Firger nevertheless retains a sober outlook on his new profession. “It’s stressful,” he says. “You’re basically trying to start a small business. Every dollar you earn, you appreciate it more than when it comes from a paycheck. It feels like a privilege to be able to do it.”
He shows at the Copley Society in Boston and is represented by a gallery in Portsmouth, N.H. Longstreet Gallery, which opened last year in Eastham, contacted him initially to join a group show. “They emailed me out of the blue,” he says.
It’s a connection Firger prizes — he came to the Cape every summer with his family growing up. “It was blue-collar, touristy week-long rental type stuff,” he says. “But as an adult, as a painter, I’ve been exposed more to the local side of things. That was the inspiration for the upcoming solo show — looking behind the curtain at what the locals are doing.”
Some of the 16 or so paintings he has completed for Longstreet are of landmark images, such as the Pilgrim Monument — “parts of my childhood memories,” he says. But for other works, he’d turn his sights around and find an unusual composition. While photographing surfers in Wellfleet, for example, he did a 180 and saw a bunch of people standing on the dune watching them. “By turning away from the situation, I made things a little cinematic,” Firger says. The result was the painting Locals, key to the show’s theme.

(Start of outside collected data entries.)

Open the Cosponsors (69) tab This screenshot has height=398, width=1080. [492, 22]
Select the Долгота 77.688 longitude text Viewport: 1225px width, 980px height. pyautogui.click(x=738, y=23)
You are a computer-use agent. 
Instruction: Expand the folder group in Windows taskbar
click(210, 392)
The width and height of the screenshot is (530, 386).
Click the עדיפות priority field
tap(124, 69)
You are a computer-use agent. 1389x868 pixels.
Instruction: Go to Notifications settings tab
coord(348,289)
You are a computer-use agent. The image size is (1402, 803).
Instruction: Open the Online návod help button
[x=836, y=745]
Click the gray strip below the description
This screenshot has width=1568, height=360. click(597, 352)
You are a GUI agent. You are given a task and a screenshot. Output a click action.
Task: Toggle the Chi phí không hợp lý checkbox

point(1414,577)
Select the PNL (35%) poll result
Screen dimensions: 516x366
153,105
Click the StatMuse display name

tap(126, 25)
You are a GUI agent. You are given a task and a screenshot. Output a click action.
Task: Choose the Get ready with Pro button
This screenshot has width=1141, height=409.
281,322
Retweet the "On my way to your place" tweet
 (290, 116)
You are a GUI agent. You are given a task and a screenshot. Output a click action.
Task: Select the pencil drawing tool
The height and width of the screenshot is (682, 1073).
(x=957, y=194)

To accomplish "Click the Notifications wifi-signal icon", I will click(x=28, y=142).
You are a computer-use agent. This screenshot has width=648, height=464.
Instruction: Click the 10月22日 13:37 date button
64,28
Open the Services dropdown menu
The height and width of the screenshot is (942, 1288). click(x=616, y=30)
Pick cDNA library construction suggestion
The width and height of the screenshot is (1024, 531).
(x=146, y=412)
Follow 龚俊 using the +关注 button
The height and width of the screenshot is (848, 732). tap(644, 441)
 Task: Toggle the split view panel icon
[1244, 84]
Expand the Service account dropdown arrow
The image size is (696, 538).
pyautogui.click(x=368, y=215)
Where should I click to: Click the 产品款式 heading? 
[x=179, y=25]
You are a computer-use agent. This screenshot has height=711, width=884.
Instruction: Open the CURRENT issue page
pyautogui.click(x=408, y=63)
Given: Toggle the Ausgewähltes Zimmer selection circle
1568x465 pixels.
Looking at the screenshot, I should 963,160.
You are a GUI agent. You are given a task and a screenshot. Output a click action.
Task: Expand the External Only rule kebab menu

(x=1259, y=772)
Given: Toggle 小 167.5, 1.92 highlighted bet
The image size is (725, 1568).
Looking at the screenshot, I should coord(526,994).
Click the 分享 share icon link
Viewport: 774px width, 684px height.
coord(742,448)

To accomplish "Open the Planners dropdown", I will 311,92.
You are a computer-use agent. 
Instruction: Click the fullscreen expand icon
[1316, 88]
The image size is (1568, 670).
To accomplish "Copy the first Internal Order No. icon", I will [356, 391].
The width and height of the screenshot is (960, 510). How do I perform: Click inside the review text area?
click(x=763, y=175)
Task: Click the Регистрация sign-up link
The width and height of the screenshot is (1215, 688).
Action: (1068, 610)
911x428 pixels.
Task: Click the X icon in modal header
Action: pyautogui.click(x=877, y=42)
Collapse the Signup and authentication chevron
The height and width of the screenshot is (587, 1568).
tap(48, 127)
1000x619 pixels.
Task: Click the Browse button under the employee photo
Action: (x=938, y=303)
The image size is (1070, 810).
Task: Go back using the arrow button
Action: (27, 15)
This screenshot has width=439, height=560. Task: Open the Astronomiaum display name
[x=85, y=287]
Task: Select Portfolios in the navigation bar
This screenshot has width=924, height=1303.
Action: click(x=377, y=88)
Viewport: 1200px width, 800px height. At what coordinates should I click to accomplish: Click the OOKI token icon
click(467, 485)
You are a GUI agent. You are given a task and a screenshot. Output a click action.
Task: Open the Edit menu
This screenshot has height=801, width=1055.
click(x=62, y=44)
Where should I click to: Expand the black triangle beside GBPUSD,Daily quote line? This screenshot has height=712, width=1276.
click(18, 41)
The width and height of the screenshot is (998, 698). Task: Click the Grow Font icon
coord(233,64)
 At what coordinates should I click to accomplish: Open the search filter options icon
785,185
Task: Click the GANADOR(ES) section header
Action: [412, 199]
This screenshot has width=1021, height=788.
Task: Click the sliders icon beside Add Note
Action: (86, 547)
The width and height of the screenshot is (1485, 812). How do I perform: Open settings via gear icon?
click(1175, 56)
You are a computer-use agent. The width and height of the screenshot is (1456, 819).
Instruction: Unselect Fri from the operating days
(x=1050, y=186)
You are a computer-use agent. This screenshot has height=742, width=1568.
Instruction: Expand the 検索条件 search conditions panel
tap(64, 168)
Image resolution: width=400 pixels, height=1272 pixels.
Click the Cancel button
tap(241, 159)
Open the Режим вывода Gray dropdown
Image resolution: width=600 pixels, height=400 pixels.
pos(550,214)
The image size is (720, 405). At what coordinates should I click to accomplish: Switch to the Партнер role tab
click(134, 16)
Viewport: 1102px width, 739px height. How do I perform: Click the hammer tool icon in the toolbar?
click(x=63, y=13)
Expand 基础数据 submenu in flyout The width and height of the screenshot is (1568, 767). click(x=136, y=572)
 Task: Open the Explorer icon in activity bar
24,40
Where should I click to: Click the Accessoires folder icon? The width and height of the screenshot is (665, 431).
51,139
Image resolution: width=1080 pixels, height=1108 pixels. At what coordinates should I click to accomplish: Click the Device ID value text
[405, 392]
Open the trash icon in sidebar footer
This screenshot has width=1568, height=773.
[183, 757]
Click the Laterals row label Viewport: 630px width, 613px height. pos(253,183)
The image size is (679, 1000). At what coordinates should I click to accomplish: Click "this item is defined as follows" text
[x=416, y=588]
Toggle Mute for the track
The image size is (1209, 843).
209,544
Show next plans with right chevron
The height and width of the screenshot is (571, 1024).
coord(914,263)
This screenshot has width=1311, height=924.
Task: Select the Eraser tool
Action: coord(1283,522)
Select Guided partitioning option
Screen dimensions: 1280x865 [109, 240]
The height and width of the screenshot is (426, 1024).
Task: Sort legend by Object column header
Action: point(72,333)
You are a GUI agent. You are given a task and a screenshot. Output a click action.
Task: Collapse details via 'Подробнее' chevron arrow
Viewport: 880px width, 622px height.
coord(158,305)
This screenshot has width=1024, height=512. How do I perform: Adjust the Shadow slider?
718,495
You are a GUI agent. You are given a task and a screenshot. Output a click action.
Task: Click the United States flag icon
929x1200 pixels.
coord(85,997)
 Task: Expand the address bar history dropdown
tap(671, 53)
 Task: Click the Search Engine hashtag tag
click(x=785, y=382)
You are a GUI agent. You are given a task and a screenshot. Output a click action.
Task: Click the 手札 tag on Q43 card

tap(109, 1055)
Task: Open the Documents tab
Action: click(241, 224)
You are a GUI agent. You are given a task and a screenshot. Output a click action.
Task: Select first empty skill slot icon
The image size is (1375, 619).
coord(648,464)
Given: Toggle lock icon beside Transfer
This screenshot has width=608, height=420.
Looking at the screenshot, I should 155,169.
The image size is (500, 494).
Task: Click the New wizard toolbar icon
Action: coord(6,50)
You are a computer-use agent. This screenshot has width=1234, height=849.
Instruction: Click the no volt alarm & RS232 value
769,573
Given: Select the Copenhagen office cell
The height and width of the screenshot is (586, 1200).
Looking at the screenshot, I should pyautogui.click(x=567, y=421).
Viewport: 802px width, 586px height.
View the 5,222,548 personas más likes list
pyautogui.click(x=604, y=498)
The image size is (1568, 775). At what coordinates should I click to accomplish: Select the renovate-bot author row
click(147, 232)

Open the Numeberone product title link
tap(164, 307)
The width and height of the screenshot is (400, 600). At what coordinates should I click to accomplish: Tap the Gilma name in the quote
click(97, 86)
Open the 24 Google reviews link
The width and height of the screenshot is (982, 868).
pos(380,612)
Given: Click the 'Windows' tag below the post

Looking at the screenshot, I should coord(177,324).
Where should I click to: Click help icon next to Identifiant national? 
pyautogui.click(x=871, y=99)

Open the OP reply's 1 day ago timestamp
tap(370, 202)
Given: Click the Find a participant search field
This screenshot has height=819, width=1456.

Though Firger enjoys painting in plein air — anywhere from the Canadian Rockies to the coast of Maine — he’ll usually start with a photograph or sketch. “Honestly, doing reference photos and sketches is one of the biggest perks of this job,” he says.
Despite his impressive color sense, “I don’t necessarily have a color palette in mind when I approach a painting,” Firger says. “When I’m focusing on design and composition, it’s the lights and the darks. Color is almost an afterthought.
“When you do that, the color can be anything you want,” he adds. “I want something that’s going to jump off the wall.”
Local Color
The event: “On the Cape,” a show of paintings by Chris Firger
The time: On view through Nov. 28; reception Saturday, Nov. 20, 5 to 8 p.m.